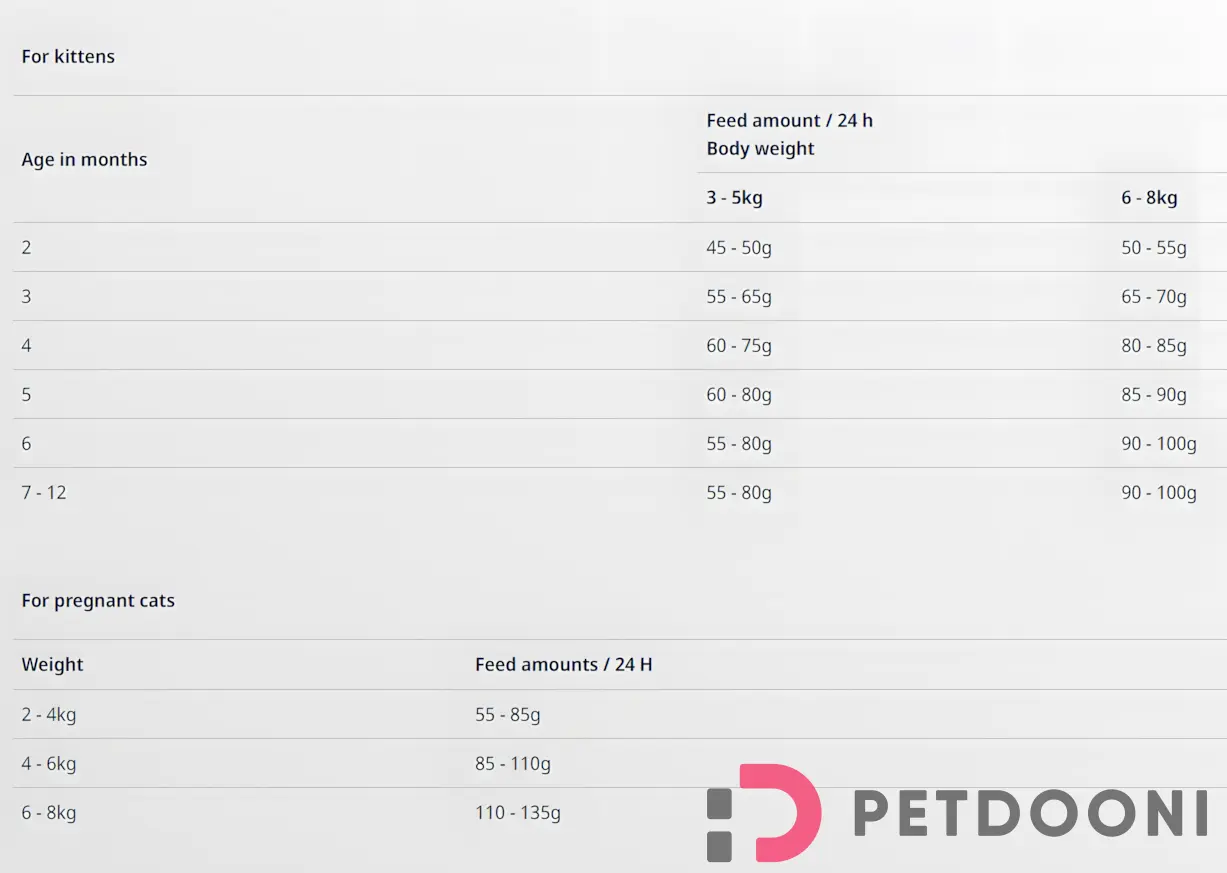Click the "85 - 110g" feed value
This screenshot has height=873, width=1227.
point(513,764)
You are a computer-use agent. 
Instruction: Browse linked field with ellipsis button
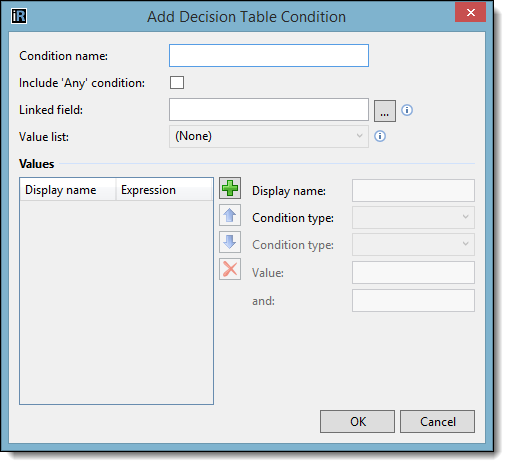(x=385, y=111)

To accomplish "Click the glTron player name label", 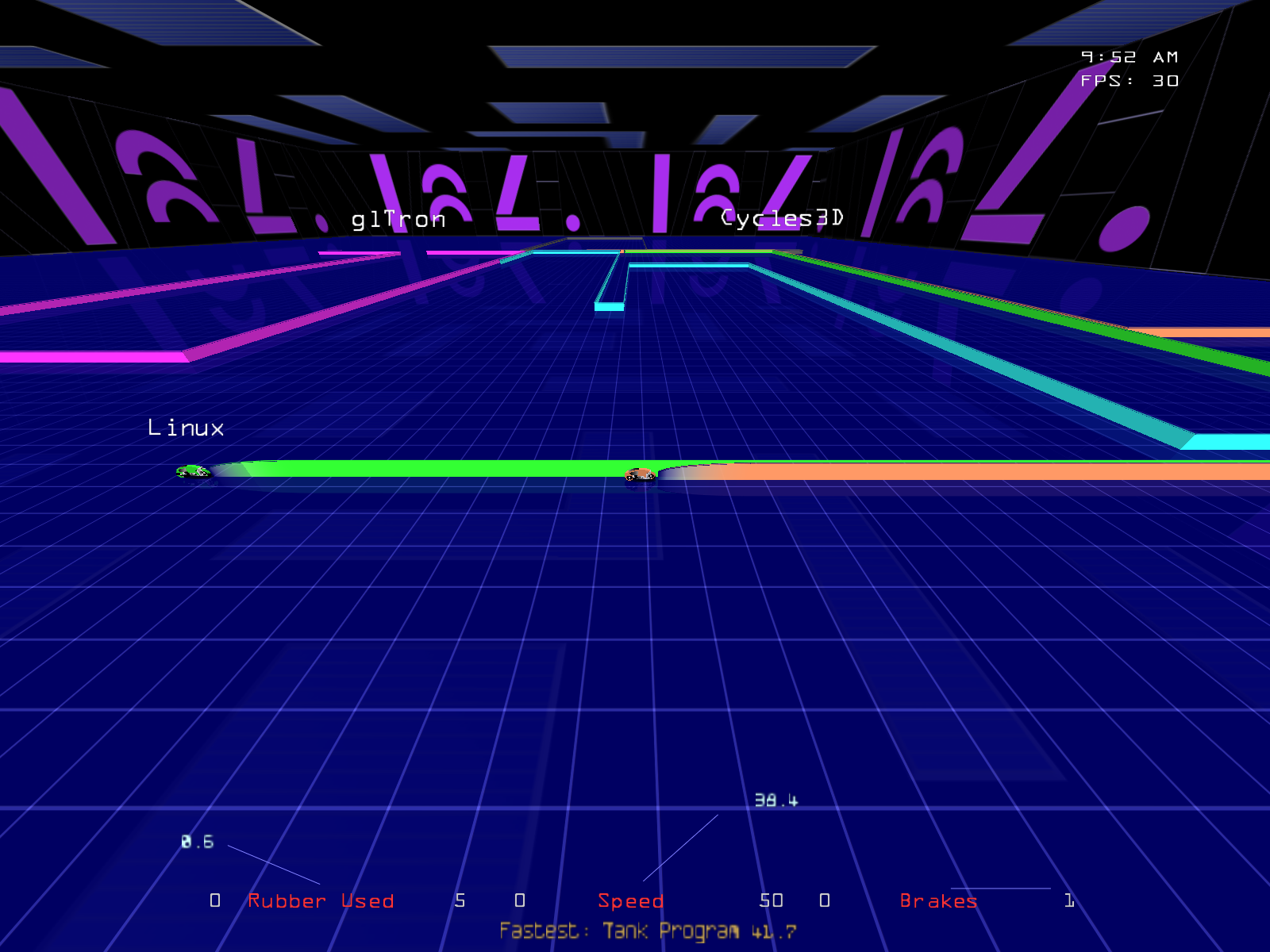I will 398,219.
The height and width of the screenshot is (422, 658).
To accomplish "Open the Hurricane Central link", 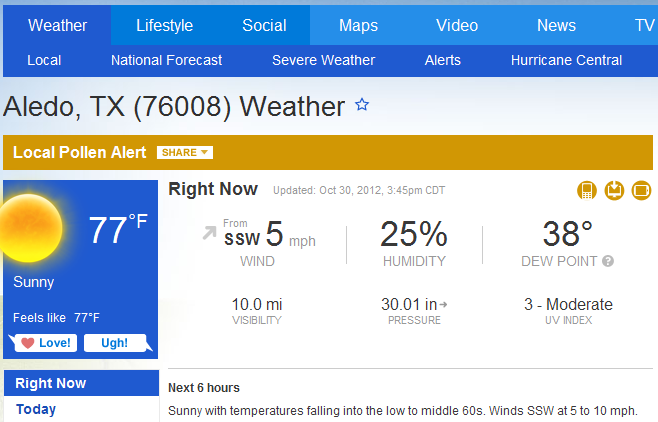I will point(566,60).
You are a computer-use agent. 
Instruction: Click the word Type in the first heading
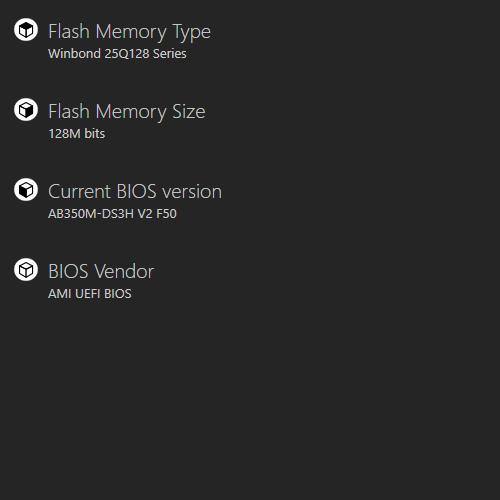(192, 33)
***
- _What is being asked_:
Return, exactly and without extra lines, everything from the line with "Instruction: Click the" through the last line of the material above, both included. Pictures must be dropped.

- _Task result_:
Instruction: Click the word Type in the first heading
(192, 33)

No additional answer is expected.